What to work on: Your answer must match the data word for word.

Task material:
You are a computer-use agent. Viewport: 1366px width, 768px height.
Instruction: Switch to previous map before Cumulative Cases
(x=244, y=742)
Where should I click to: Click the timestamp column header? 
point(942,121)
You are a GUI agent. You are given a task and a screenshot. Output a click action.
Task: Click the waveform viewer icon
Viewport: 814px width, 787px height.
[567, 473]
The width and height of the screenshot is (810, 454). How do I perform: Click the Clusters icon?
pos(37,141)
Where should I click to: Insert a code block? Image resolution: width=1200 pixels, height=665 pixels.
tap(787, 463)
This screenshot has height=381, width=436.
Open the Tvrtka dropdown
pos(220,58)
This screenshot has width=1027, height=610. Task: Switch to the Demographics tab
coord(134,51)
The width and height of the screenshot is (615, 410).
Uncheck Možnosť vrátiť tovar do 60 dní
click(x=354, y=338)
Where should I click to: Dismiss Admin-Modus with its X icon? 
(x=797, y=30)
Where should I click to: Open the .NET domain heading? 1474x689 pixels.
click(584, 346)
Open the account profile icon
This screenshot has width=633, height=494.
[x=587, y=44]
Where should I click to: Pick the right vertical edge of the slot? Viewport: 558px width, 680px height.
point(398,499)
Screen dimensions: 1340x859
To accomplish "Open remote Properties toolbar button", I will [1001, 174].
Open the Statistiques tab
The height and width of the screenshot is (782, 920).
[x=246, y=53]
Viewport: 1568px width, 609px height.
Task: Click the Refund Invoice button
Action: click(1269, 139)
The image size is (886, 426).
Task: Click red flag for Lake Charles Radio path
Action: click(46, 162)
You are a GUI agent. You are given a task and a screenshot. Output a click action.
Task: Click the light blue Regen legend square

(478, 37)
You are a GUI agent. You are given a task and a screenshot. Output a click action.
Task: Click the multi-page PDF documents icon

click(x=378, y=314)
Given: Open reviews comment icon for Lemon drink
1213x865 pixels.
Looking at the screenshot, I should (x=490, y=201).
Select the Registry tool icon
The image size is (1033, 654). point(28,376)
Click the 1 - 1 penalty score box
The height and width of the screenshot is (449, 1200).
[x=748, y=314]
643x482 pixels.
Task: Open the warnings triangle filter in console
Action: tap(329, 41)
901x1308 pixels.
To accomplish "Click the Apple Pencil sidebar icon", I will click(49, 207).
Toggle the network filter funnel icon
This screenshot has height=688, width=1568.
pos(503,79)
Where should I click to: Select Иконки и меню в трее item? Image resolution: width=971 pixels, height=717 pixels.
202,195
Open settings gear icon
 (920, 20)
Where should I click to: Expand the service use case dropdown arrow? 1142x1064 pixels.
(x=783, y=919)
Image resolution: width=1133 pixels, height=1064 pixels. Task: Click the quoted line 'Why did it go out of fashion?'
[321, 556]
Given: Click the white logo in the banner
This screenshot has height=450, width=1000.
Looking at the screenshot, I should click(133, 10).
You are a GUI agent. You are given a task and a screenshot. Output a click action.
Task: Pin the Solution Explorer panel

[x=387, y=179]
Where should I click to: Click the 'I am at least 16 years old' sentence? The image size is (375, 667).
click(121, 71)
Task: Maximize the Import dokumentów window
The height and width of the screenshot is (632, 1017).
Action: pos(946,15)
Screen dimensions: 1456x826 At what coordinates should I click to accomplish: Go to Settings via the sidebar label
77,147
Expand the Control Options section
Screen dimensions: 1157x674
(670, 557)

Result:
You are a computer-use agent. Viewport: 1366px width, 768px height.
Instruction: Switch to previous map before Cumulative Cases
(x=244, y=742)
Where should I click to: Click the timestamp column header? 
point(942,121)
You are a GUI agent. You are given a task and a screenshot. Output a click action.
Task: Click the waveform viewer icon
Viewport: 814px width, 787px height.
[567, 473]
The width and height of the screenshot is (810, 454). How do I perform: Click the Clusters icon?
pos(37,141)
Where should I click to: Insert a code block? Image resolution: width=1200 pixels, height=665 pixels.
tap(787, 463)
This screenshot has height=381, width=436.
Open the Tvrtka dropdown
pos(220,58)
This screenshot has width=1027, height=610. Task: Switch to the Demographics tab
coord(134,51)
The width and height of the screenshot is (615, 410).
Uncheck Možnosť vrátiť tovar do 60 dní
click(x=354, y=338)
Where should I click to: Dismiss Admin-Modus with its X icon? 
(x=797, y=30)
Where should I click to: Open the .NET domain heading? 1474x689 pixels.
click(584, 346)
Open the account profile icon
This screenshot has width=633, height=494.
[x=587, y=44]
Where should I click to: Pick the right vertical edge of the slot? Viewport: 558px width, 680px height.
point(398,499)
Screen dimensions: 1340x859
To accomplish "Open remote Properties toolbar button", I will [1001, 174].
Open the Statistiques tab
The height and width of the screenshot is (782, 920).
[x=246, y=53]
Viewport: 1568px width, 609px height.
Task: Click the Refund Invoice button
Action: click(1269, 139)
The image size is (886, 426).
Task: Click red flag for Lake Charles Radio path
Action: click(46, 162)
You are a GUI agent. You are given a task and a screenshot. Output a click action.
Task: Click the light blue Regen legend square

(478, 37)
You are a GUI agent. You are given a task and a screenshot. Output a click action.
Task: Click the multi-page PDF documents icon

click(x=378, y=314)
Given: Open reviews comment icon for Lemon drink
1213x865 pixels.
Looking at the screenshot, I should (x=490, y=201).
Select the Registry tool icon
The image size is (1033, 654). point(28,376)
Click the 1 - 1 penalty score box
The height and width of the screenshot is (449, 1200).
[x=748, y=314]
643x482 pixels.
Task: Open the warnings triangle filter in console
Action: tap(329, 41)
901x1308 pixels.
To accomplish "Click the Apple Pencil sidebar icon", I will click(49, 207).
Toggle the network filter funnel icon
This screenshot has height=688, width=1568.
pos(503,79)
Where should I click to: Select Иконки и меню в трее item? Image resolution: width=971 pixels, height=717 pixels.
202,195
Open settings gear icon
 (920, 20)
Where should I click to: Expand the service use case dropdown arrow? 1142x1064 pixels.
(x=783, y=919)
Image resolution: width=1133 pixels, height=1064 pixels. Task: Click the quoted line 'Why did it go out of fashion?'
[321, 556]
Given: Click the white logo in the banner
This screenshot has height=450, width=1000.
Looking at the screenshot, I should click(133, 10).
You are a GUI agent. You are given a task and a screenshot. Output a click action.
Task: Pin the Solution Explorer panel

[x=387, y=179]
Where should I click to: Click the 'I am at least 16 years old' sentence? The image size is (375, 667).
click(121, 71)
Task: Maximize the Import dokumentów window
The height and width of the screenshot is (632, 1017).
Action: pos(946,15)
Screen dimensions: 1456x826 At what coordinates should I click to accomplish: Go to Settings via the sidebar label
77,147
Expand the Control Options section
Screen dimensions: 1157x674
(670, 557)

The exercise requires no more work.